Dem war er aller­dings nicht nachge­kom­men und es war auch nicht zu erwar­ten, dass noch weite­rer Sachvor­trag erfol­gen würde, erklärte das Gericht. Die Diffa­mie­rung der Schlag­worte „Bossing und Mobbing“ zeige, dass zwar auch eine Ausein­an­der­set­zung in der Sache von ihm inten­diert sei, er jedoch in aller­ers­ter Linie seinen Arbeit­ge­ber diffa­mie­ren und bloßstel­len wolle.

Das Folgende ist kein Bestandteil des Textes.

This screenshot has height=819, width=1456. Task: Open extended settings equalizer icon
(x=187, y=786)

Die aggres­sive Art und Weise der Veröf­fent­li­chung in ihrer Pauscha­li­tät und Unkon­kret­heit, ohne die Berück­sich­ti­gung von Anlass und Kontext des Arbeit­ge­bers, setze diesen schlicht den Behaup­tun­gen und der Diffa­mie­rung aus. Nach Ansicht des Gerichts stehe der Beklagte am Pranger, ohne sich effizi­ent zur Wehr setzen zu können.

Kann der Mitar­bei­ter als „Whist­le­b­lower“ angese­hen werden?

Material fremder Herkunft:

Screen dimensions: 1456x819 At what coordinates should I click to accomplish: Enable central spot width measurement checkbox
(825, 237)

Schließ­lich hat das Gericht geprüft, ob dem Kläger durch die sogenannte „Whist­le­b­lower-Richt­li­nie“ der EU ein Vorteil entste­hen könnte. Diese Richt­li­nie schützt Perso­nen, die Missstände oder Geset­zes­ver­stöße melden. Obwohl Deutsch­land diese Richt­li­nie noch nicht vollstän­dig in natio­na­les Recht umgesetzt habe, müsse sie bei der Ausle­gung von Geset­zen trotz­dem berück­sich­tigt werden, so das Gericht.

Im vorlie­gen­den Fall führe das aber zu keinem anderen Ergeb­nis. Die Richt­li­nie gelte nur, wenn jemand Verstöße gegen bestimmte EU-Regeln meldet, zum Beispiel im Bereich der öffent­li­chen Gesund­heit. Der Kläger wolle aber weder einen Verstoß gegen EU-Recht aufzei­gen noch habe seine Kritik etwas mit der öffent­li­chen Gesund­heit zu tun.

Außer­dem müsse der Kläger, um sich auf den Schutz der Richt­li­nie berufen zu können, selbst glauben, dass seine Hinweise auf Missstände wahrheits­ge­mäß sind. Das wäre der Fall, wenn seine Vermu­tung unter den damali­gen Umstän­den nachvoll­zieh­bar gewesen wäre. Bei dem Vorwurf, ein unter­ge­brach­ter Patient sei falsch behan­delt worden, reiche aller­dings die Aussage des Klägers allein nicht aus. Für die anderen Vorwürfe konnte er überhaupt keine Beweise vorle­gen.

Ein weite­rer Schutz durch die Richt­li­nie käme nur dann in Frage, wenn eine große Gefahr für die Allge­mein­heit bestünde, zum Beispiel bei einem Notfall oder wenn Beweise verschwin­den könnten oder Behör­den selbst betei­ligt wären. Doch auch dafür gebe es in diesem Fall keiner­lei Anzei­chen.

Das Landes­ar­beits­ge­richt erkannte somit die Wirksam­keit der Kündi­gung vom 21. Februar 2022.